Segment Open
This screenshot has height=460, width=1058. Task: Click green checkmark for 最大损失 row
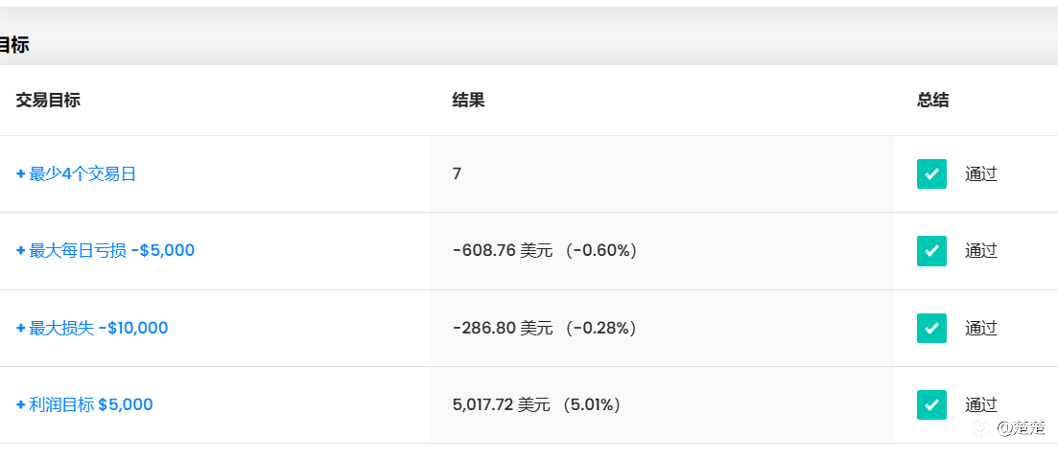[x=931, y=329]
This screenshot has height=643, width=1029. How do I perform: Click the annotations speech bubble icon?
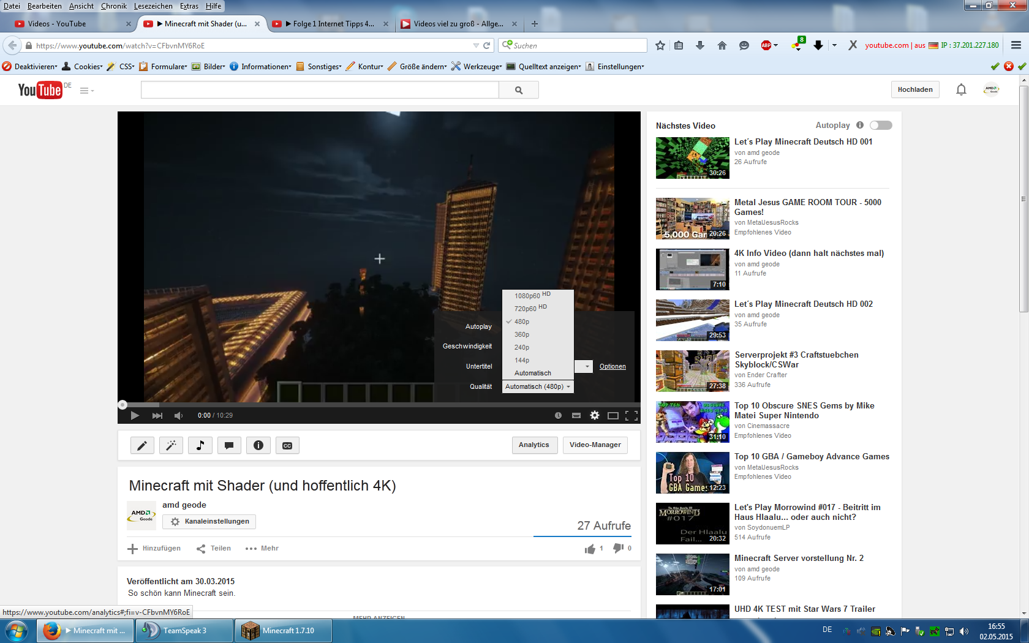tap(229, 445)
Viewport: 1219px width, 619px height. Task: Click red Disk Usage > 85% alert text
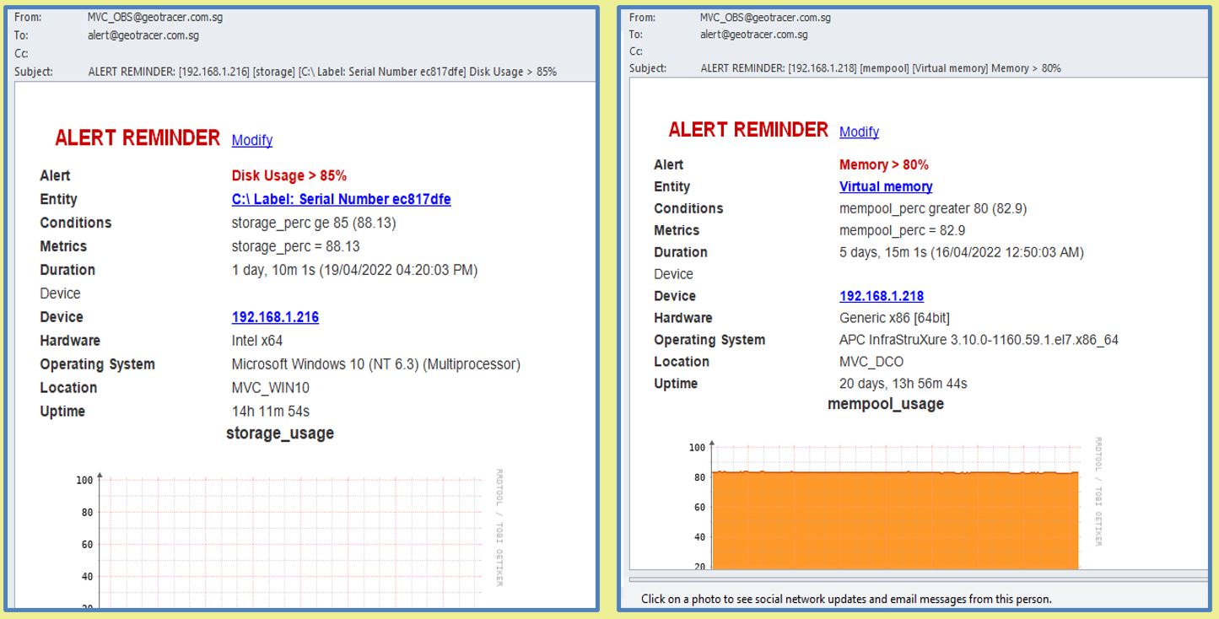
Segment Closed
What is expected: Could you set down every entry above exactly as it stands, with no images?

Task result:
This screenshot has height=460, width=1058. Task: Click green checkmark for 最大损失 row
[x=931, y=329]
This screenshot has height=643, width=1029. How do I perform: Click the annotations speech bubble icon?
tap(229, 445)
Viewport: 1219px width, 619px height. Task: Click red Disk Usage > 85% alert text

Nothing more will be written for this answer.